- _Task directions_: Restate the data exactly, with nothing altered.

- _Data to process_:
+-------+

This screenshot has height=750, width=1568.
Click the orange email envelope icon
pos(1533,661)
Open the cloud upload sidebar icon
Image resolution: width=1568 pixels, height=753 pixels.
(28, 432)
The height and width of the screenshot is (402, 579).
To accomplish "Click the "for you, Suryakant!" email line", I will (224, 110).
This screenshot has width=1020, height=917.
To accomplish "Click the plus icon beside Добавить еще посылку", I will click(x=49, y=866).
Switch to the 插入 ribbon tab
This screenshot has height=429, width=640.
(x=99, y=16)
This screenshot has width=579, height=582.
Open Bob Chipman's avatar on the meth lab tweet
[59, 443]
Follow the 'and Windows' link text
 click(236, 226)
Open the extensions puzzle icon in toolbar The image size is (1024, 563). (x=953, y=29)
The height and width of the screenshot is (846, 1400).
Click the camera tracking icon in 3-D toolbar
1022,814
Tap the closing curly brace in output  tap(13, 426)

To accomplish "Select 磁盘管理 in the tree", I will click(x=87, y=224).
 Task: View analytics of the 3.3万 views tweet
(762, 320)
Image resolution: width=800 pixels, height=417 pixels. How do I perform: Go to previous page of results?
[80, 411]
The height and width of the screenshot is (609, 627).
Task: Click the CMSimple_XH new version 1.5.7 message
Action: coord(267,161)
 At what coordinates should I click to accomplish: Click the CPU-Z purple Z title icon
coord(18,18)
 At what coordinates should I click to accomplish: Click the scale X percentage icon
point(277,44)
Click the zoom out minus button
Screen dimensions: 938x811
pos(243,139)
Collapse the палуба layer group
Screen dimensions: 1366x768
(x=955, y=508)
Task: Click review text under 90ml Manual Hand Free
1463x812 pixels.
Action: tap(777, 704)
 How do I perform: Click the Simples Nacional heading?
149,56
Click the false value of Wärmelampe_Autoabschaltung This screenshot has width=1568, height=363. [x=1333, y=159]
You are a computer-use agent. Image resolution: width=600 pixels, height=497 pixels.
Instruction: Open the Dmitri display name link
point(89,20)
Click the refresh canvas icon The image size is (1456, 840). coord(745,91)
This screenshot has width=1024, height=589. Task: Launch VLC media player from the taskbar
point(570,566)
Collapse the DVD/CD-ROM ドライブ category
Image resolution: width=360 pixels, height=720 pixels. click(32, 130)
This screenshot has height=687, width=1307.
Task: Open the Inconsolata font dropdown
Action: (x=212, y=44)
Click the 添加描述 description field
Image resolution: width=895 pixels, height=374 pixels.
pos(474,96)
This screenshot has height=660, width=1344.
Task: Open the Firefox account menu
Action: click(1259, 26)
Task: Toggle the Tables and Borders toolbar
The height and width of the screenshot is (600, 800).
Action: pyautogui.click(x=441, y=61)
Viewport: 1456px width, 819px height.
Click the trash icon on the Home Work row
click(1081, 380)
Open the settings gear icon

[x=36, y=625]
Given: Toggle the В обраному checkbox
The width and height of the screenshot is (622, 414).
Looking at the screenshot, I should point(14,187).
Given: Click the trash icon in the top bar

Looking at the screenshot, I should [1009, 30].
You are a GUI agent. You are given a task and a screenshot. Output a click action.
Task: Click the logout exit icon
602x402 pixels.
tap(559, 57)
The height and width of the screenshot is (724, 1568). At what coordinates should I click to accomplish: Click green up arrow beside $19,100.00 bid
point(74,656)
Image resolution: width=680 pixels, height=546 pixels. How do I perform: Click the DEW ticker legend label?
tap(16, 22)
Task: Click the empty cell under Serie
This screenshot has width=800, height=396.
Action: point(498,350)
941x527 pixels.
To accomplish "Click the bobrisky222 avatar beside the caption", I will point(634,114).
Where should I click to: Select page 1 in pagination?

+-------+

- _Written solution_:
This screenshot has height=750, width=1568.
Click the orange email envelope icon
pos(1533,661)
Open the cloud upload sidebar icon
Image resolution: width=1568 pixels, height=753 pixels.
(28, 432)
The height and width of the screenshot is (402, 579).
To accomplish "Click the "for you, Suryakant!" email line", I will (224, 110).
This screenshot has width=1020, height=917.
To accomplish "Click the plus icon beside Добавить еще посылку", I will click(x=49, y=866).
Switch to the 插入 ribbon tab
This screenshot has height=429, width=640.
(x=99, y=16)
This screenshot has width=579, height=582.
Open Bob Chipman's avatar on the meth lab tweet
[59, 443]
Follow the 'and Windows' link text
 click(236, 226)
Open the extensions puzzle icon in toolbar The image size is (1024, 563). (x=953, y=29)
The height and width of the screenshot is (846, 1400).
Click the camera tracking icon in 3-D toolbar
1022,814
Tap the closing curly brace in output  tap(13, 426)

To accomplish "Select 磁盘管理 in the tree", I will click(x=87, y=224).
 Task: View analytics of the 3.3万 views tweet
(762, 320)
Image resolution: width=800 pixels, height=417 pixels. How do I perform: Go to previous page of results?
[80, 411]
The height and width of the screenshot is (609, 627).
Task: Click the CMSimple_XH new version 1.5.7 message
Action: coord(267,161)
 At what coordinates should I click to accomplish: Click the CPU-Z purple Z title icon
coord(18,18)
 At what coordinates should I click to accomplish: Click the scale X percentage icon
point(277,44)
Click the zoom out minus button
Screen dimensions: 938x811
pos(243,139)
Collapse the палуба layer group
Screen dimensions: 1366x768
(x=955, y=508)
Task: Click review text under 90ml Manual Hand Free
1463x812 pixels.
Action: tap(777, 704)
 How do I perform: Click the Simples Nacional heading?
149,56
Click the false value of Wärmelampe_Autoabschaltung This screenshot has width=1568, height=363. [x=1333, y=159]
You are a computer-use agent. Image resolution: width=600 pixels, height=497 pixels.
Instruction: Open the Dmitri display name link
point(89,20)
Click the refresh canvas icon The image size is (1456, 840). coord(745,91)
This screenshot has width=1024, height=589. Task: Launch VLC media player from the taskbar
point(570,566)
Collapse the DVD/CD-ROM ドライブ category
Image resolution: width=360 pixels, height=720 pixels. click(32, 130)
This screenshot has height=687, width=1307.
Task: Open the Inconsolata font dropdown
Action: (x=212, y=44)
Click the 添加描述 description field
Image resolution: width=895 pixels, height=374 pixels.
pos(474,96)
This screenshot has height=660, width=1344.
Task: Open the Firefox account menu
Action: click(1259, 26)
Task: Toggle the Tables and Borders toolbar
The height and width of the screenshot is (600, 800).
Action: pyautogui.click(x=441, y=61)
Viewport: 1456px width, 819px height.
Click the trash icon on the Home Work row
click(1081, 380)
Open the settings gear icon

[x=36, y=625]
Given: Toggle the В обраному checkbox
The width and height of the screenshot is (622, 414).
Looking at the screenshot, I should point(14,187).
Given: Click the trash icon in the top bar

Looking at the screenshot, I should [1009, 30].
You are a GUI agent. You are given a task and a screenshot. Output a click action.
Task: Click the logout exit icon
602x402 pixels.
tap(559, 57)
The height and width of the screenshot is (724, 1568). At what coordinates should I click to accomplish: Click green up arrow beside $19,100.00 bid
point(74,656)
Image resolution: width=680 pixels, height=546 pixels. How do I perform: Click the DEW ticker legend label?
tap(16, 22)
Task: Click the empty cell under Serie
This screenshot has width=800, height=396.
Action: point(498,350)
941x527 pixels.
To accomplish "Click the bobrisky222 avatar beside the caption", I will point(634,114).
Where should I click to: Select page 1 in pagination?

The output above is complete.